Puma’s move comes less than two weeks after Greenpeace launched their ‘Dirty Laundry’ report, which identifies commercial links between major clothing brands, including Nike, Adidas and Puma, and suppliers responsible for releasing hazardous and hormone-disrupting chemicals into Chinese rivers. Greenpeace’s report is focused on the textile trade and not leather. However, the brands identified in the Greenpeace report are all major users of leather in their product ranges.
‘It’s not enough for Nike and Adidas to follow Puma’s lead – Greenpeace is calling on all three companies to show leadership by becoming more transparent about the hazardous chemicals currently released during the manufacture of their products’, said Martin Hojsik, Coordinator of the Toxic Water campaign at Greenpeace International.
Puma’s statement incorporates many elements determined by Greenpeace as crucial to bringing about systematic change within the textile industry: a precautionary approach to chemicals management, a clear timeline for reaching zero discharge, and the elimination of all discharges of hazardous chemicals throughout its supply chain and product lifecycle – including those coming from polluting production activities such as wet processing. Puma has also stated that it will publish an action plan within the next eight weeks, which will detail how it intends to deliver on its commitment.
The Greenpeace ‘Detox’ challenge continues to build momentum say the campaign group; thousands of people have added their names to an online petition that challenges the CEOs of Nike and Adidas to use their power and influence to tackle the urgent issue of toxic water pollution.

DATA EXTRACTS =
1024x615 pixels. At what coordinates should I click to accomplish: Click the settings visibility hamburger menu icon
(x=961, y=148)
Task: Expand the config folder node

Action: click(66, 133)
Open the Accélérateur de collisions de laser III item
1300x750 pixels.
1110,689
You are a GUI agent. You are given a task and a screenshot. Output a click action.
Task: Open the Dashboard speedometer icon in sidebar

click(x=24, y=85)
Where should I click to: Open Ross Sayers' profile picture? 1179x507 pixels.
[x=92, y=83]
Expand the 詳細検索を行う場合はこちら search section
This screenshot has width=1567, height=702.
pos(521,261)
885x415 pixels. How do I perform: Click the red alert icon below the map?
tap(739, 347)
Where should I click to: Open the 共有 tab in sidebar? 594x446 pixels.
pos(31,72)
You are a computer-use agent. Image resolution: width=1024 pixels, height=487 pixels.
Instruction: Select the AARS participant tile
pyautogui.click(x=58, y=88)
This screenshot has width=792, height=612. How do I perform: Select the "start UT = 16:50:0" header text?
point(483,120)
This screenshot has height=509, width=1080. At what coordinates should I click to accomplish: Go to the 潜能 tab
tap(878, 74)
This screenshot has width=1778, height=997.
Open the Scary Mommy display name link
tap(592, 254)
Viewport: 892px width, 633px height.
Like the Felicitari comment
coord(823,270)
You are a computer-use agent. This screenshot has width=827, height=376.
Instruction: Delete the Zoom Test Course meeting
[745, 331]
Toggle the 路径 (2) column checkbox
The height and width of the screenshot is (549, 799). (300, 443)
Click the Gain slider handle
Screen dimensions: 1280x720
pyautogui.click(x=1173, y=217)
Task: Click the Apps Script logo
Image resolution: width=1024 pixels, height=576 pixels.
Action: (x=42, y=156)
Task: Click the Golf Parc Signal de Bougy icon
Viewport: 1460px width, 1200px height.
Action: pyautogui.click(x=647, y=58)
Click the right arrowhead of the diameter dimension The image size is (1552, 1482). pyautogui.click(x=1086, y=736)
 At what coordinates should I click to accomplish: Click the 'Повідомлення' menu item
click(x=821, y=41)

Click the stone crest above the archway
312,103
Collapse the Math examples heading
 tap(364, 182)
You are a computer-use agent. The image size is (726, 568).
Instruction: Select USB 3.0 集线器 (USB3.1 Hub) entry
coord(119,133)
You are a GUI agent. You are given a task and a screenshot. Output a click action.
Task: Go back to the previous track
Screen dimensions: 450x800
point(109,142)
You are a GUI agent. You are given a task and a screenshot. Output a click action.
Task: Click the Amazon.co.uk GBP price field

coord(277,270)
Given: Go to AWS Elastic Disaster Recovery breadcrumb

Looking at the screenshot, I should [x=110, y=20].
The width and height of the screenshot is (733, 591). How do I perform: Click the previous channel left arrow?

WORK TO COMPLETE =
a: Can you reproduce everything in the Greenpeace Detox passage from "Puma’s move comes" down to "their product ranges."?
b: How would this sentence from the Greenpeace Detox passage read in Spanish: "Puma has also stated that it will publish an action plan within the next eight weeks, which will detail how it intends to deliver on its commitment."

OUTPUTS IN ORDER =
a:
Puma’s move comes less than two weeks after Greenpeace launched their ‘Dirty Laundry’ report, which identifies commercial links between major clothing brands, including Nike, Adidas and Puma, and suppliers responsible for releasing hazardous and hormone-disrupting chemicals into Chinese rivers. Greenpeace’s report is focused on the textile trade and not leather. However, the brands identified in the Greenpeace report are all major users of leather in their product ranges.

b: Puma también ha declarado que publicará un plan de acción en las próximas ocho semanas, en el que detallará cómo pretende cumplir su compromiso.